Standing in the parking lot of Sacred Heart School at St. Francis de Sales, Megan O'Donnell, 43, said she "gets" why Galante is closing parishes, including hers.
"If you attached a string to this parish and drew a circle, you'd intersect a half-dozen other parishes" in neighboring towns, she said, naming a few. "I understand that.
"But that said, you've got the 'heart' problem: We love St. Francis," said O'Donnell, whose four children range in age from 7 to 17.
Although the brick church will survive as a "secondary" worship site, its parish boundaries will soon dissolve into a new entity centered on Mary Mother of the Church parish in Bellmawr. The new boundaries will include St. Gregory's in Magnolia.
A graphic designer and sign maker, O'Donnell said Galante's idea of bigger, busier "hub" parishes "makes sense," but predicted it would "take at least five years" for most Catholics to connect emotionally with the concept.
Galante, due to retire in five years, acknowledged last week that his new vision for the diocese would take time.
"I said from the beginning this will not happen overnight," he said. "As I told the priests recently, I won't be here to see the full flowering." He said he hoped whoever followed him sustained his plan, but the Vatican - not he - will choose his successor.
"I can write a letter describing the state of the diocese before I go . . . ," he said, finishing his sentence with a shrug.
Galante stressed that his plan reflected the wishes of the laity, whose members repeatedly told him in his first years here that they wanted more programs for youths and young families and better faith training for adults.
About 200 adult lay leaders already are learning to teach the faith, and, Galante said, he is eager to create a system of parish-based "mentor couples" to be guides and role models to newlyweds.

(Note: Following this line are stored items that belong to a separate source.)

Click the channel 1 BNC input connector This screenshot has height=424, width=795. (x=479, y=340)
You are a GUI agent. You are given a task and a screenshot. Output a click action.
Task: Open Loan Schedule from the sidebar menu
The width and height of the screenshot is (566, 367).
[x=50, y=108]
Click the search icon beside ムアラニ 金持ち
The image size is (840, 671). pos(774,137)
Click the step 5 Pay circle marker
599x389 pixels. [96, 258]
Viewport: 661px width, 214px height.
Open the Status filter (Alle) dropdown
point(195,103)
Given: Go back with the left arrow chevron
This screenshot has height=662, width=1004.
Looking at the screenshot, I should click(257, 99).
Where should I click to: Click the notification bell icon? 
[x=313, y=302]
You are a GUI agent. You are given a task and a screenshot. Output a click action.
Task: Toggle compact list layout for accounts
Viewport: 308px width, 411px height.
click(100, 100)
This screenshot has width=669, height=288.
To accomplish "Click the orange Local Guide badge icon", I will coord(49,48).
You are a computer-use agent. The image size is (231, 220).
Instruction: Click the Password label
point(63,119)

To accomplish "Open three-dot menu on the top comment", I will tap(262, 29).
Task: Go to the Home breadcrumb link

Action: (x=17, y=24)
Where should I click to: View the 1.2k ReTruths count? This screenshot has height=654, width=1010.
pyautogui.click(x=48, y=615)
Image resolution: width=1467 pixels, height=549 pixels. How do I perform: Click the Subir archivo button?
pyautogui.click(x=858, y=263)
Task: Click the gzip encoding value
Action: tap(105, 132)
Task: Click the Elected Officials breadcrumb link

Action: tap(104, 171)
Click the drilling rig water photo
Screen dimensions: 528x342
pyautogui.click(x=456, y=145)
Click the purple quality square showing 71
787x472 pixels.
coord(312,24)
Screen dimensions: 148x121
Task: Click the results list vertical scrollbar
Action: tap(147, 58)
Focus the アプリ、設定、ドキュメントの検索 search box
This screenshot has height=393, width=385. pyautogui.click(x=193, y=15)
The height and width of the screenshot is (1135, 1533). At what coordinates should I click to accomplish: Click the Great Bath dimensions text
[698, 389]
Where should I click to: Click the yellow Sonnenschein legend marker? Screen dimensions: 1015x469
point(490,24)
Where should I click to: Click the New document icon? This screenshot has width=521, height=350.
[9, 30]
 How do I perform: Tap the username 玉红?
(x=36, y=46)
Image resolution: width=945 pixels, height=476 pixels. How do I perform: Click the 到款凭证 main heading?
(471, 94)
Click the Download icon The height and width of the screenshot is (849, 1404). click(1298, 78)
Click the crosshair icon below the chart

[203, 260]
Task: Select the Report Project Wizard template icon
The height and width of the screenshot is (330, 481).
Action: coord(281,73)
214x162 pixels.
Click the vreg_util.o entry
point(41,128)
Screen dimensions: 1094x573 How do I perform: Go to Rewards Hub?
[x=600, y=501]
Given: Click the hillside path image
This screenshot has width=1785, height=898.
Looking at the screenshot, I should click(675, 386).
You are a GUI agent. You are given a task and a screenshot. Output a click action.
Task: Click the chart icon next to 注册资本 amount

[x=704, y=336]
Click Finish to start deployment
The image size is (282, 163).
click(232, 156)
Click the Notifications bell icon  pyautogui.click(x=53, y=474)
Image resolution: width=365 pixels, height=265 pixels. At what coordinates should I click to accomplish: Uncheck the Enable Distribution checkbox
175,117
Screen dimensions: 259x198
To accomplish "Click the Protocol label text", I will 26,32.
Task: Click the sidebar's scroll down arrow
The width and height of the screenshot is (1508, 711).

Ultimately, however, his vision for the parishes is not social but spiritual, he said.
"I take my role as bishop very seriously. I'm distressed at the number of Catholics who don't participate in weekly Mass, or the life of the church, or even know what the Catholic Church teaches.
"If it stays that way," he said, "they lose out on a relationship with Jesus. And that's my biggest concern."